If housing height limits were eased & housing regulations were relaxed (2 fire exits in every building, parking minimum, ""environmental certifications""), then these investors would only be able to make money off thin margins by predicting demand. (like commodity trading). But instead, the US gives unjustifiably oppressive privileges to all homeowners including large investing companies, and now, we're seeing the natural results of it.
Here's the basic logic in my head:
We'll say the total cost of available housing in an area is H. These investors now own 0.2H
They will then do one of 2 things:
Either put the housing back on the market for more than they paid (they are investors after all). We'll say they want to make P% profit.

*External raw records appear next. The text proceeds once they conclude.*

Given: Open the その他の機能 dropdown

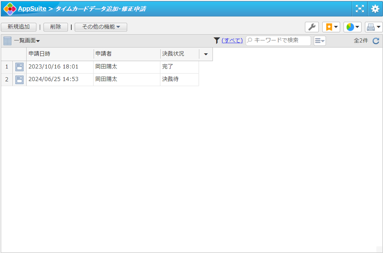Looking at the screenshot, I should point(101,27).
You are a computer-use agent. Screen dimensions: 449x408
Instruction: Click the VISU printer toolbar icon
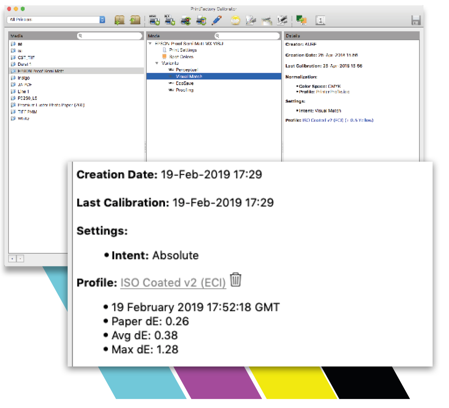tap(153, 20)
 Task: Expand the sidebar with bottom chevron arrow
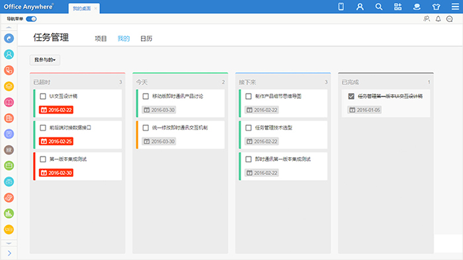click(x=9, y=253)
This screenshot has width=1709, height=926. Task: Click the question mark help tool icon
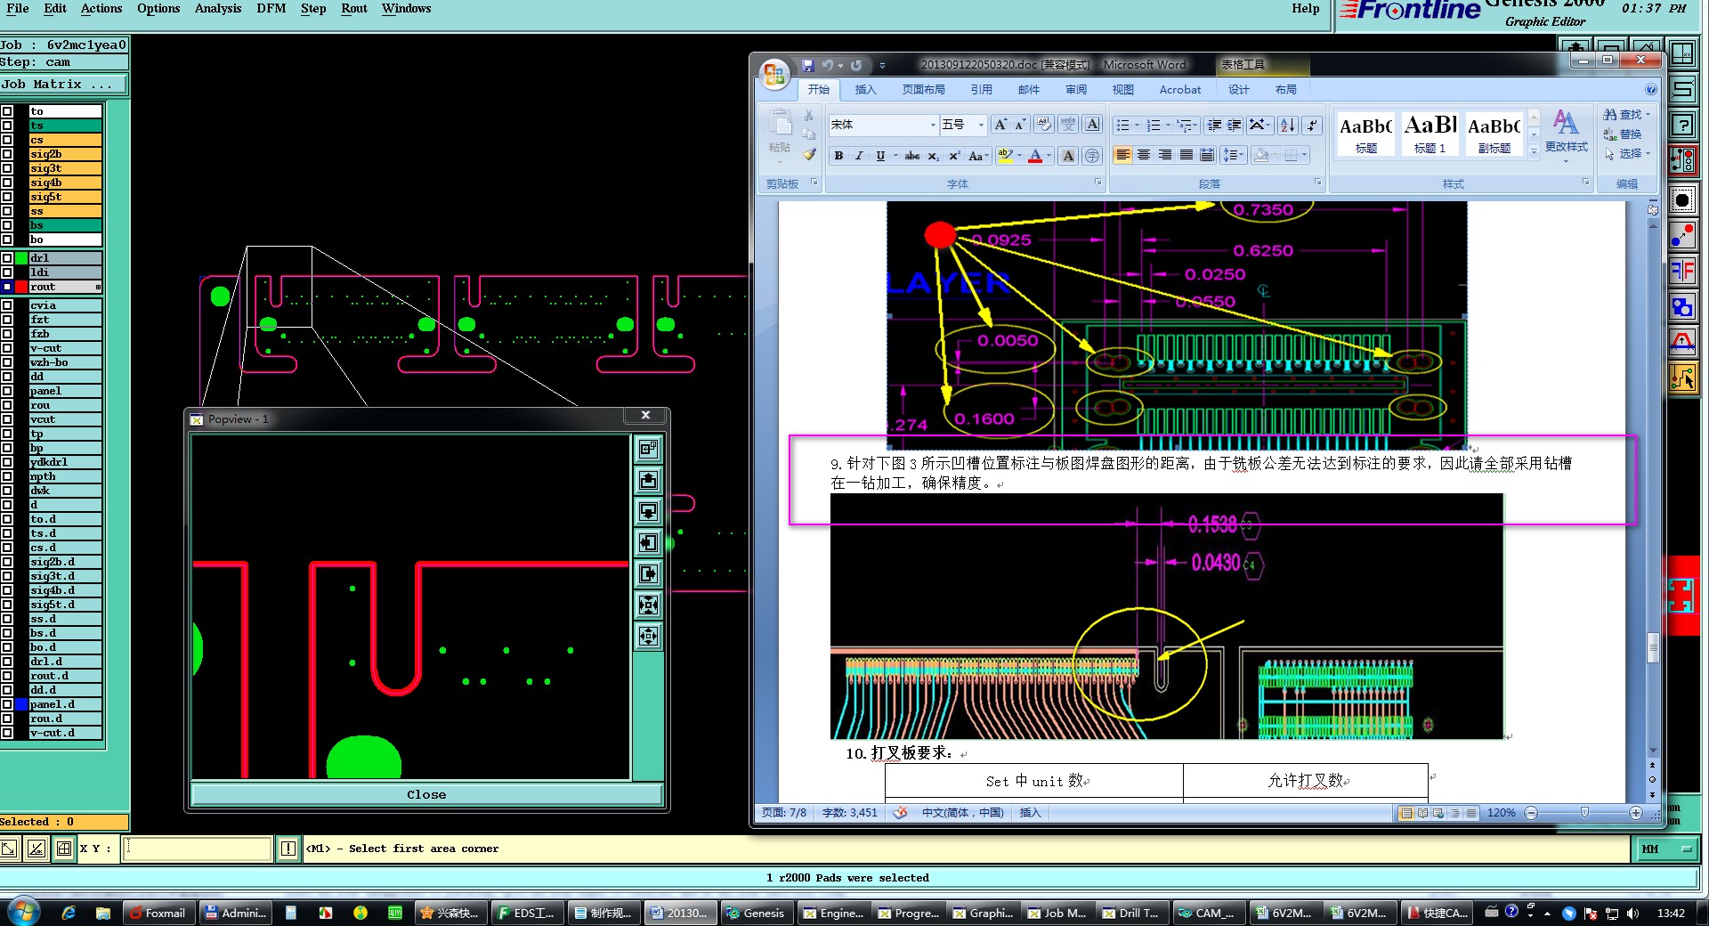click(x=1682, y=126)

So the cost of the housing that was .2 * H is now .2 * H * (1 + P/100) = .2 * H + P * H / 5. So now the total cost of available housing has gone up, meaning that any housing difficulties are now worse.
The other alternative is even more bleak. The investors buy the housing, and then hold on to it (without renting it) in hopes of making something higher than P% at a future date. We now have 0-20% less housing on the market, which means that housing difficulties are now worse.
No matter how you slice it, injecting investors (i.e., middle men) into a scarce market will only ever increase cost or scarcity.